Still, the 1950 census is "so much more user friendly than it has ever been," said Alison Wright, division head at the Arkansas Data Center.
"It helps you kind of reminisce about the past and the person who was recorded -- and not just the numbers," she said.
The 1940 census records were released a decade ago, but the federal government didn't transcribe and index the names. So the 1940 census can't be searched by name at https://1940census.archives.gov, only by location and enumeration district.
That means the 1950 census is much easier to search on the federal government's website, even if the names aren't always exact. The search engine looks for names with similar spellings. A search for Jefferson in Hempstead County, Ark., brings up Japperson W. Blythe at the top of the list.
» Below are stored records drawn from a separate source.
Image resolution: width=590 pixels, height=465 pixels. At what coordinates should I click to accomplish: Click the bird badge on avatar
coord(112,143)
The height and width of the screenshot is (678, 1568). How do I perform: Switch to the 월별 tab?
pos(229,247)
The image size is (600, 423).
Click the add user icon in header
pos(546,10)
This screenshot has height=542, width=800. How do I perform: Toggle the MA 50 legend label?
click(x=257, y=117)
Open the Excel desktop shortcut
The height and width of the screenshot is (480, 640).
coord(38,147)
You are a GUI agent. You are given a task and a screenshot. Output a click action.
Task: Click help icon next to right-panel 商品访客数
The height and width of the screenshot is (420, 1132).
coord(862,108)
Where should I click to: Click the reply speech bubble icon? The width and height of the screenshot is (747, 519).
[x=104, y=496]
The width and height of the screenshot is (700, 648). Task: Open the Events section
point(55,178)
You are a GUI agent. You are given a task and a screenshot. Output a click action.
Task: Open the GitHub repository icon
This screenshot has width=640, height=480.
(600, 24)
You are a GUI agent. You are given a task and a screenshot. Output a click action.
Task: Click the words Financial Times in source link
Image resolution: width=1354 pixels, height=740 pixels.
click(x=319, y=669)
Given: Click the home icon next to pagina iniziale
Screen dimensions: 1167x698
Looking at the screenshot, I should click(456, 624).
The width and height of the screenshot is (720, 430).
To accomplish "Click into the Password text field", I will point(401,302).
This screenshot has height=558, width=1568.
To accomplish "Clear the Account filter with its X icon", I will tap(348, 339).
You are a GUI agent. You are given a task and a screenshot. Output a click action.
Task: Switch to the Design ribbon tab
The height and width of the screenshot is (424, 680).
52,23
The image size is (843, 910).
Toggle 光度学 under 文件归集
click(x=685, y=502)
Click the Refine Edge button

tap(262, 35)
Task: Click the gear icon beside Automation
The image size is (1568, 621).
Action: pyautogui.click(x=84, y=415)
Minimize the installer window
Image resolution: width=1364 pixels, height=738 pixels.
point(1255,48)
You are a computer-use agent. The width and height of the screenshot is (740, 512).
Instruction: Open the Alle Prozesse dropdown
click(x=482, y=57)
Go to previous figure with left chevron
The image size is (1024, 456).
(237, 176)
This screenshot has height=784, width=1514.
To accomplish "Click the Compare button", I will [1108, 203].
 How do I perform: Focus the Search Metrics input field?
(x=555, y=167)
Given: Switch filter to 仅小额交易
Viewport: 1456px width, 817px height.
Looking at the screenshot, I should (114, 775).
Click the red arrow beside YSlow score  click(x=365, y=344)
Census records from 1940 and earlier have been transcribed and indexed and are available online through genealogy websites such as ancestry.com (for a fee) and familysearch.org.
"Locating people in historical U.S. census records (1790-1940) is easier than ever due to national indexing on popular commercial genealogy websites -- something that did not exist two decades ago," Claire Kluskens, an archivist with the National Archives, wrote on HistoryHub. "Before 1990, it was necessary to consult indexes in books or on microfilm for specific states, and to actually physically be at an archives, library or other facility that had census microfilm."
But sometimes the census-taker got it wrong. A thick accent could result in botched spelling. The 1920 census lists a man named Cheese Bologna as the head of a household in Pennsylvania. He was actually Narciso Bailoni, an immigrant from Italy, wrote Kluskens.
Japperson W. Blythe (a.k.a. Bill Clinton) was listed in the 1950 census as living with his grandparents Eldridge and Edith Cassidy at 117 S. Hervey St. in Hope. That's the address of what is now a national historic site known as the President William Jefferson Clinton Birthplace Home.
According to the 1950 census, Eldridge Cassidy, 49, had a grocery store and earned about $1,700 in 1949. That's about $20,000 today, adjusted for inflation. He told the census-taker that he worked 65 hours the previous week.
Besides Clinton, other noted Arkansans who can be found in the 1950 census include:
• Orval E. Faubus, 40, a newspaper editor in Huntsville who would be elected governor in 1954.
• David Pryor, 15, of Camden, who would serve as a page for Congressman Oren Harris in the summer of 1951 before eventually being elected governor and U.S. senator.
• J.R. Cash, 18, of Dyess, the singer and musician known as Johnny Cash. He enlisted in the U.S. Air Force in 1950 after a brief search for work in Michigan, according to the Encyclopedia of Arkansas.
• Wiley A. Branton, 26, of Pine Bluff, the civil-rights attorney who worked to end legal segregation and inequality in Arkansas and the nation.
• Samuel M. Walton, 32, of Newport, operator of a "variety store," according to the 1950 census. He would open the first Wal-Mart store in Rogers in 1962.
• Charles M. Portis, 16, of Hamburg, who would write several books, including "True Grit." In 1950, he was a "special-delivery mail manager" for the post office, according to the census.
• Lavon Helm, 10, of Phillips County, the singer, musician and actor who was a member of the rock group The Band. Helm later changed the spelling of his first name to Levon. The optical character recognition tool of the 1950 census translated his name as Laron Helms.
Across the Mississippi River in Memphis, a 15-year-old Elvis Presley was living with his parents on Winchester Avenue. Elvis' father, Vernon Presley, told the census-taker that he made $1,845 in 1949. That's about $22,000 today, adjusted for inflation. In 1950, he was employed labeling and packing paint in a paint factory. The census listed his name as Verman Pressley.